最近、中学受験熱が東京で高まっているというニュースがながれた。彼らマスコミ人たちは、3、40年前にはなかった学習塾の隆盛をなんとも思っていないようだし、むしろ、密かな希望としては、普通の小学校という公教育の場所では「受験対策」なんぞしてくれないから、自分たちの子どもも「そのような進学塾」でどしどし鍛えて「お受験」に受かってもらいたいと思っているのではないかと私は密かに疑っている。「塾で〈何を覚えさせられているか〉は知らないが、そもそも〈そんなことには興味はない〉。ただ〈試験に受かることのできる力〉を塾で身につけてくれたらよい」そう思っているのだろう。
調べてみるとよい。こういう報道をした東京のキー局でキャスターをしている既婚者たちの子どもは皆、学習塾通いをした「お受験」の親体験者かその予定者かその最中者のはずである。その他裏方をやっている人びと、朝日新聞や毎日新聞などで部長なんぞをやっているような人びとも同じである。ハチマキをして特攻隊員のように受験に送り出される小学6年生を、彼らは何度もニュース映像で流したが、「それはとても異様な光景に感じる」という感受性がもはやなくなっているのである。30年前の日本人はそうではなかった。「それは馬鹿げている」とちゃんと感じ、そのことを「問題化」して議論の俎上に上らせていた時代が確かにあったのである。今後はますます小学生の受験者が増えるということは、「受験技術伝授の低年齢化が進む」ということである。日本人はますます多くの人びとが馬鹿げた領域に突っ込んでいきたいようである。日本の子どもたちは「正しい子ども時代」「正しい子ども体験」を親たちの近視眼的対処によってますます奪われていくのだろう。
まるで石油危機のとき、トイレットペーパーがなくなるという流言によって、大挙して買い占めに走った主婦たちの姿とどこが違っているのだろう。どこの学校を出たかという「水戸黄門の印籠」が欲しくて駆けずり回る競争を「教育」という名で呼ぶのはよすべきだ。
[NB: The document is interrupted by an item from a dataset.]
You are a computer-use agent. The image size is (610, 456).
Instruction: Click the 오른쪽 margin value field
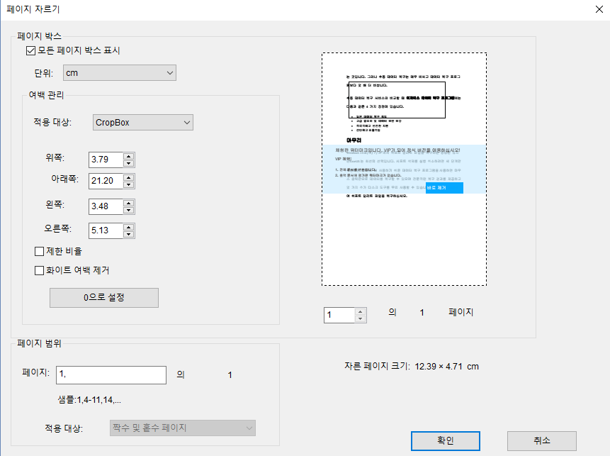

まさに西洋式の教育システム導入以後に、日本の教育が「加速度を増していびつになっていった原因」もここにあるのだから。近代式教育の生みの親たる西洋人は「水戸黄門の印籠」なんぞ欲しがらない。国家が率先して「水戸黄門の印籠システム維持の擁護者」となって現在にいたっているのが日本である。
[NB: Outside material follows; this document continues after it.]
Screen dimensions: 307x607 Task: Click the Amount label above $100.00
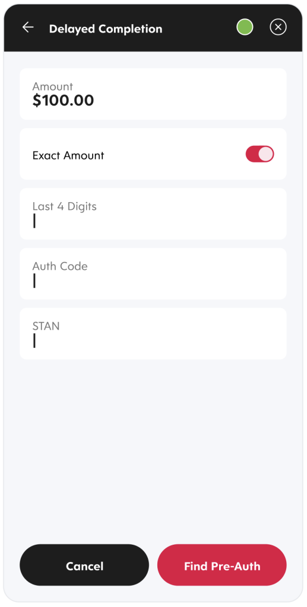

「教育の危機」とは「そのことに気づくことができなくなっている」という「その感覚の麻痺状態」から生まれているのだ。
再生会議や再生機構のメンバーには、この3、40年で異様に肥大化した、この日本の受験産業の隆盛をどう思っているのか、聞いてみたいものである。塾と言えば、昔は書道塾、そろばん塾などが主流だった。それは小学生中学生の子どもたちの生活要求とも合っていた。彼らは現実社会と直結する習い事をしていたからである。「自分たちは大事なことを習っている」という実感も持てただろう。それは健全な社会だった。「そういう実感」を子どもたちから次々と奪っていった3、40年間が、有識者たちが再生(本当は「維持」)させたいと思っている教育システムである。だとしたら未来は暗いのではないか。